>> Start Selected excerpt

There may be much to admire in the early goings of Mike Dagñalan's Layang Bilanggo, but somewhere along the way the film loses it, irretrievably, and falls into the trap of indiscriminate inclusiveness. The first 10
or so minutes are a study in storytelling restraint and concision, an
opening sequence that redounds to great directorial promise. First, we
are given to witness an assassin’s pinpoint precision as he executes a
hit. The film then cuts to a jail office where a journalist and the
chief warden discuss rumors of prisoner-assassins. The warden hems and
haws, clearly concealing the truth. Subsequently, we get the assassin's
vantage, his double life in prison. In a few precise and penetrating
scenes that reflect and lay bare the urgency of what it dramatizes, the
film sets up an absorbing premise and introduces the disturbing reality
of the prisoner-for-hire.
Prisoner-for-hire.
That criminal mutation born out of extreme state impunity and
corruption, on the payroll and protection of penitentiaries that are
supposed to reform him. In Mike Dagñalan’s sophomore film, the focus
falls on one such assassin named Paul, a man who is caught on the horns
of a dilemma. He wants to turn his life around, but he is helpless. For
him, there is no exit: middle-aged and all, he must keep on killing to
remain useful to his sponsors, to whom the diminishment of his abilities
might spell expendability. Death. His is a cheapened life whose fate is
not his to decide.

>> End Selected excerpt

Objectives:
1. According to the review of Layang Bilanggo, why must Paul keep on killing even though he wants to turn his life around?
2. Continue the review of Layang Bilanggo from its final sentence.
The data after this review has no connection to it.

>> Start Data excerpt

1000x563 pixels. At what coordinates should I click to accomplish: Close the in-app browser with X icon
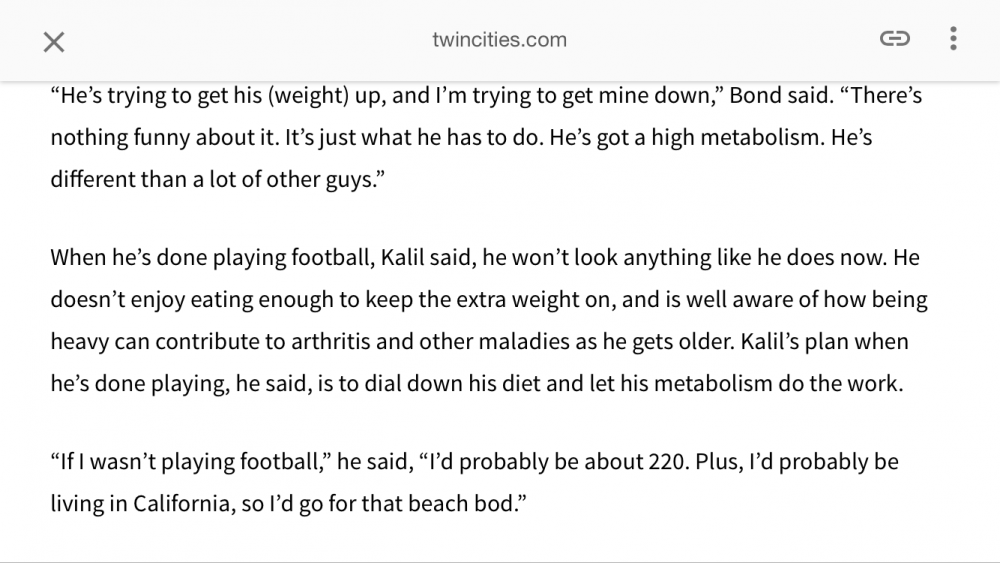[54, 42]
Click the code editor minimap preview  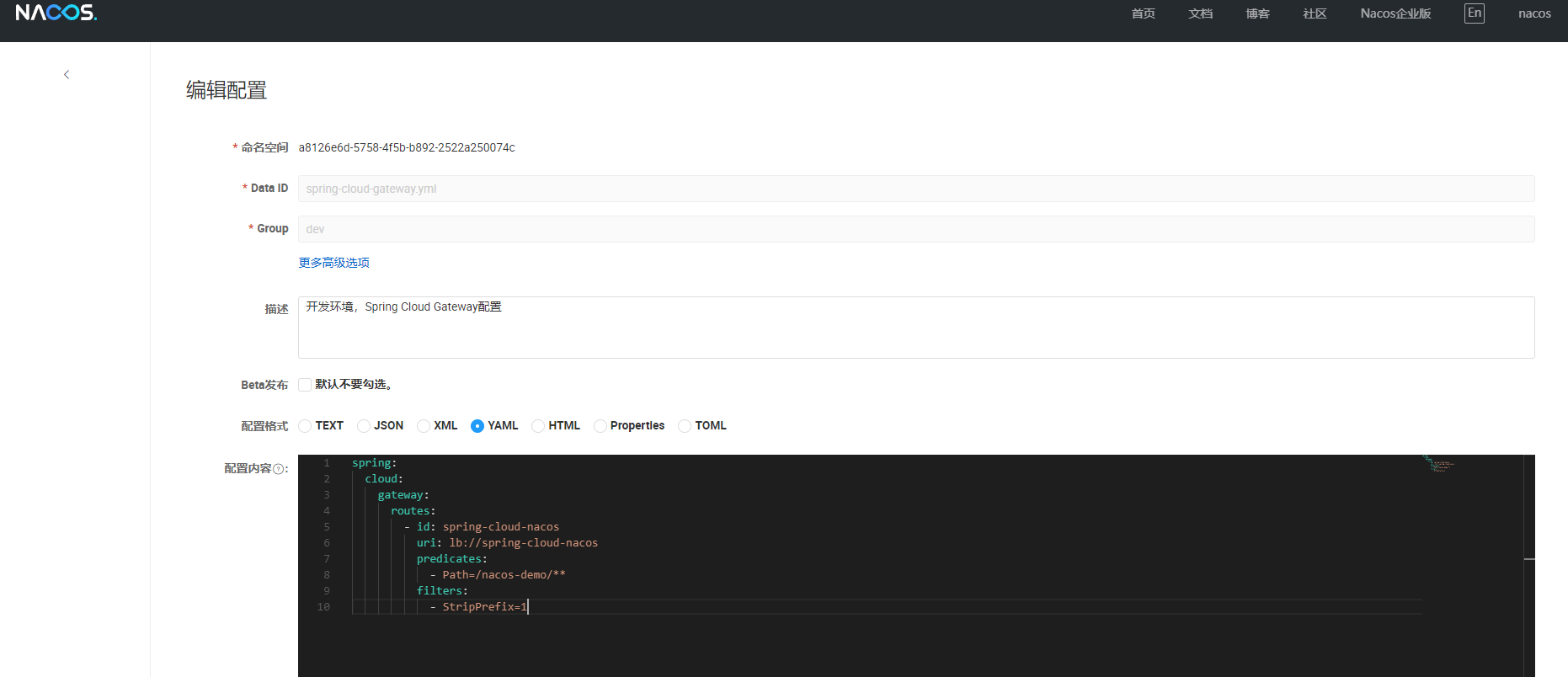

>> End Data excerpt

Answers for the tasks:
1. Paul must keep killing to stay useful to his sponsors. If his abilities diminish, they might consider him expendable, which could mean his death.

2.
There
are two parallel strands that interweave to tell this man’s story. One
strand traces his apparent past as an assassin who gets instructions
from a warden named Adamos and a shadowy godfather. Even in the confines
of such irregular circumstances, there are still other irregularities:
power struggles among penitentiary officials, and machinations for his
criminal services. Which is where the film starts to lose it. These
sequences comprise some of the subplots that unnecessarily complicate
the film, where a little narrative restraint would have been to the
point.
The
other strand of Paul’s story is his search for his daughter and his
admission into Anawim, an institution for the aged. Here he is a curious
presence. While the real denizens of Anawim grapple with dementia and
second childhoods, Paul turns out fine portraits. We soon realize why he
is here: why he noticeably has a close rapport with the home's art
teacher. She is his abandoned daughter. He has found her. There is no
outright reunion, but that doesn’t stop the film from approximating it.
Suffice it to say: she soon calls him father.
Such
is the suspect dramatic roundedness of Layang Bilanggo. Overplotted and fulsome, it is crammed
full with all the melodramatic elements beloved to Filipino tastes. Listen to
its twist-a-minute delights: The sad, elderly stories in Anawim. The
alliance of a cop and a criminal. The formidable foe in a woman
assassin. A father and daughter’s de facto, if momentary, reunion. The
high-body-count finale: What more can a casual filmgoer want?
Quick
eventfulness seems to be the filmmakers' overriding credo and Layang
Bilanggo's ultimate undoing. The film, it turns out, credits four
scriptwriters. Throw in a script consultant in the person of Bing Lao,
who must have wielded little veto power, and you have the makings of an
over-determined and overwritten story. Where a more direct expose on a
disturbing criminal reality would have sufficed in making a powerful and
unforgettable and relevant statement, Dagñalan stubbornly elects to
tell a story chockful of popular and sensational action and drama.
Layang Bilanggo may have romped off with the top prizes at the recent
Cinema One Film Festival but it remains the work of a callow filmmaker.
This is not yet Kubrador or Kinatay or Bakal Boys. This is glorified
soap opera.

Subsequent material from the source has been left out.